The exported JSON can contain things like:
{
"events": [
{
"name": "user:login",
"payload": {
"userId": "12345",
"token": "abc123xyz...",
"password": "secret123"
}
},
{
"name": "api:request",
"payload": {
"creditCard": "4111-1111-1111-1111"
}
}
]
}
Risk levels
| Data type | Risk | Example |
|---|---|---|
| User ID | Medium | userId: "user123" |
| Medium | email: "[email protected]" | |
| Session token | High | token: "eyJhbG..." |
| API key | High | apiKey: "sk-..." |
| Password | Critical | password: "secret" |
| Credit card | Critical | cardNumber: "4111-1111-..." |
| SSN | Critical | ssn: "123-45-6789" |
Exporting safely
Sanitise before sharing:
1. Event Lens → Export
2. Open the JSON
3. Remove sensitive fields (e.g. password, token)
4. Share the cleaned JSON
Don't paste raw exports into public GitHub issues.
GDPR & Compliance
GDPR
Event Lens is technically GDPR-compliant:
- Data is stored locally (no server).
- Users control the data (delete, download, export).

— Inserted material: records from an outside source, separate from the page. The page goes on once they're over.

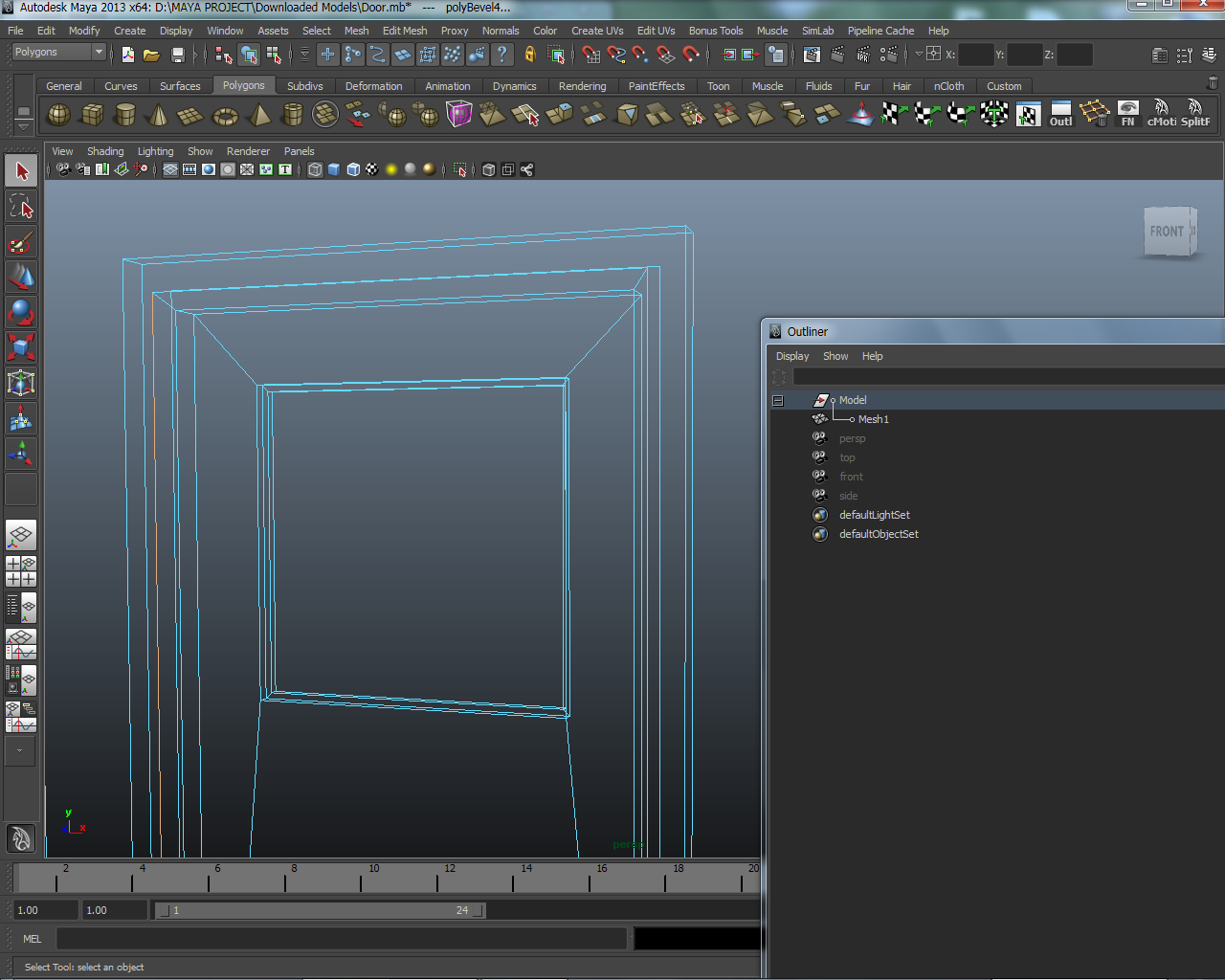Open the shelf options arrow menu
Image resolution: width=1225 pixels, height=980 pixels.
point(24,126)
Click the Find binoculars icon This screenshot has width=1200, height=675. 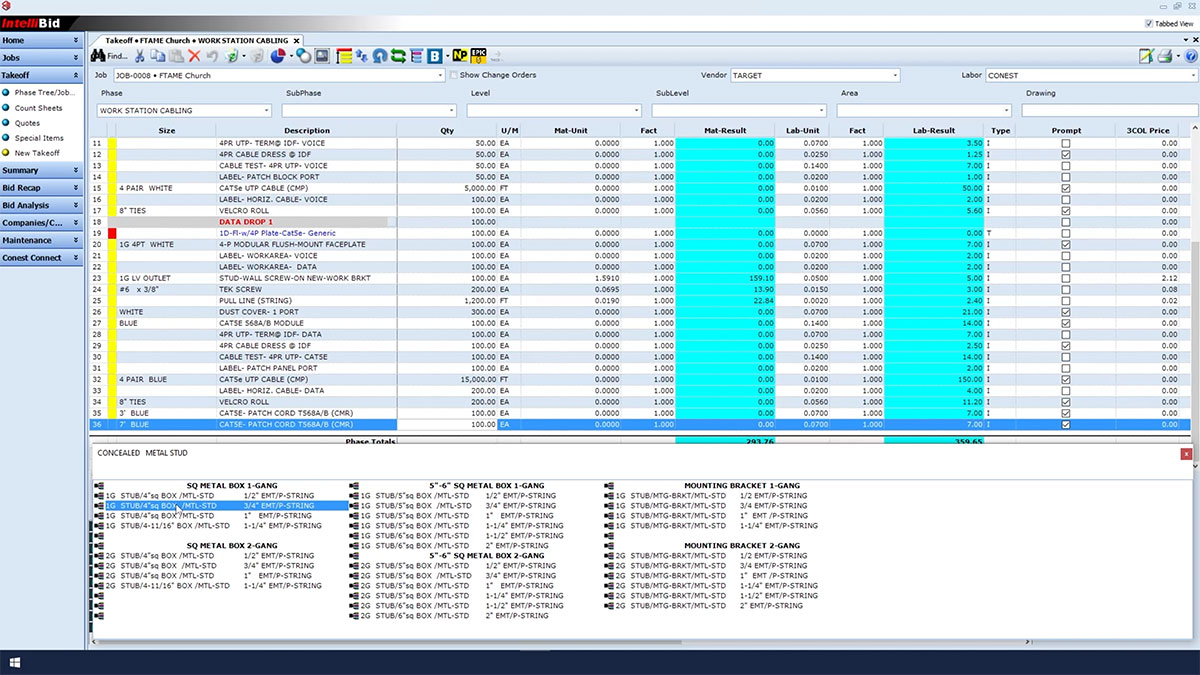click(99, 56)
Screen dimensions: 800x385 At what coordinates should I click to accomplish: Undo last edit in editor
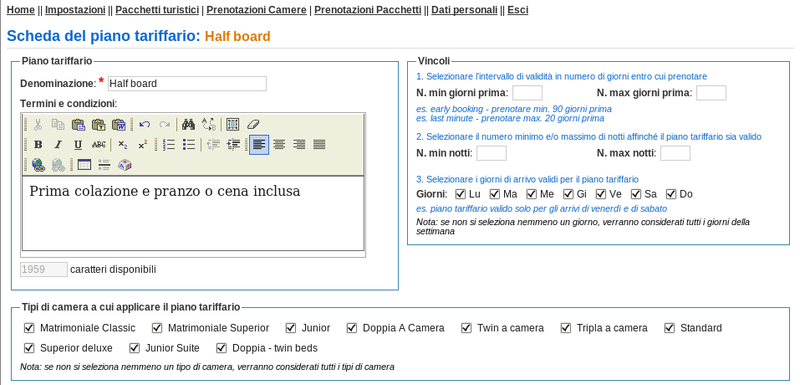tap(144, 124)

- No third-party transfers.
Possible GDPR risk
If your app logs PII (personally identifiable information), Event Lens captures it locally too:
app.js:
fires user:login with:
{
userId: "123", <- GDPR risk
email: "...", <- GDPR risk
ip: "192.168..." <- GDPR risk
}
Event Lens records it
-> PII now lives locally
What to do?
1. Don't log PII
// Wrong
window.dispatchEvent(new CustomEvent('user:login', {
detail: { userId, email, ip }
}));
// Right
window.dispatchEvent(new CustomEvent('user:login', {
detail: { success: true }
}));
2. Mask PII
{
"userId": "***MASKED***",
"email": "user***@example.com",
"ip": "192.168.***"
}
3. Disable Event Lens on sensitive pages
// On the payment page
window.__EVENT_LENS_DISABLED__ = true;
CCPA (California Privacy Rights)
The same approach satisfies CCPA:
- Users can download their data (Export).
- Users can delete their data (Clear Logs).
- The system doesn't ship data anywhere (local only).
- If sensitive data is logged, a transparency notice is required.
Security
Content Security Policy (CSP)
Event Lens is CSP-compatible:
- No inline script injection.
- No connections to external domains.
- No
eval().
Apps with strict CSP may need this directive:
script-src 'self' chrome-extension://[extension-id]
MITM attacks
Because data stays local, Event Lens is safe against MITM:
Browser
Event Lens (data stays here)
-> nothing leaves the network
A wire tap finds no payload to read.
XSS
Event Lens is XSS-safe:
- It uses
textContent, notinnerHTML. - Payloads are JSON-escaped.
- Script tags aren't executed.
Data Retention
| Data | Retention | Cleared by |
|---|---|---|
| Event (RAM) | Session lifetime | Closing the panel |
| Event (localStorage) | Persistent | Clear Logs or uninstall |
| Export file | Up to you | Manual deletion |
| Network cache | 1–2 hours | Automatically |
Contact
Privacy concern
Open a GitHub issue with a [Privacy] ... title.
Data deletion request
1. Event Lens → Settings → Clear All Logs
2. Chrome Settings → Clear browsing data
3. Uninstall the extension (chrome://extensions)
Is it safe to use in a test environment?
Yes — data isn't sent to the test server, it stays in localStorage, and there's no telemetry.
Can I use it in production?
Not recommended — Event Lens is built as a dev tool:
- Events keep being recorded.
- Memory leaks can build up.
- ~1–2% CPU overhead.
For production analytics, use Segment, Mixpanel, or your own backend logging.
Policy Changes
This policy may change. Updates will be reflected in the "Last updated" date at the top.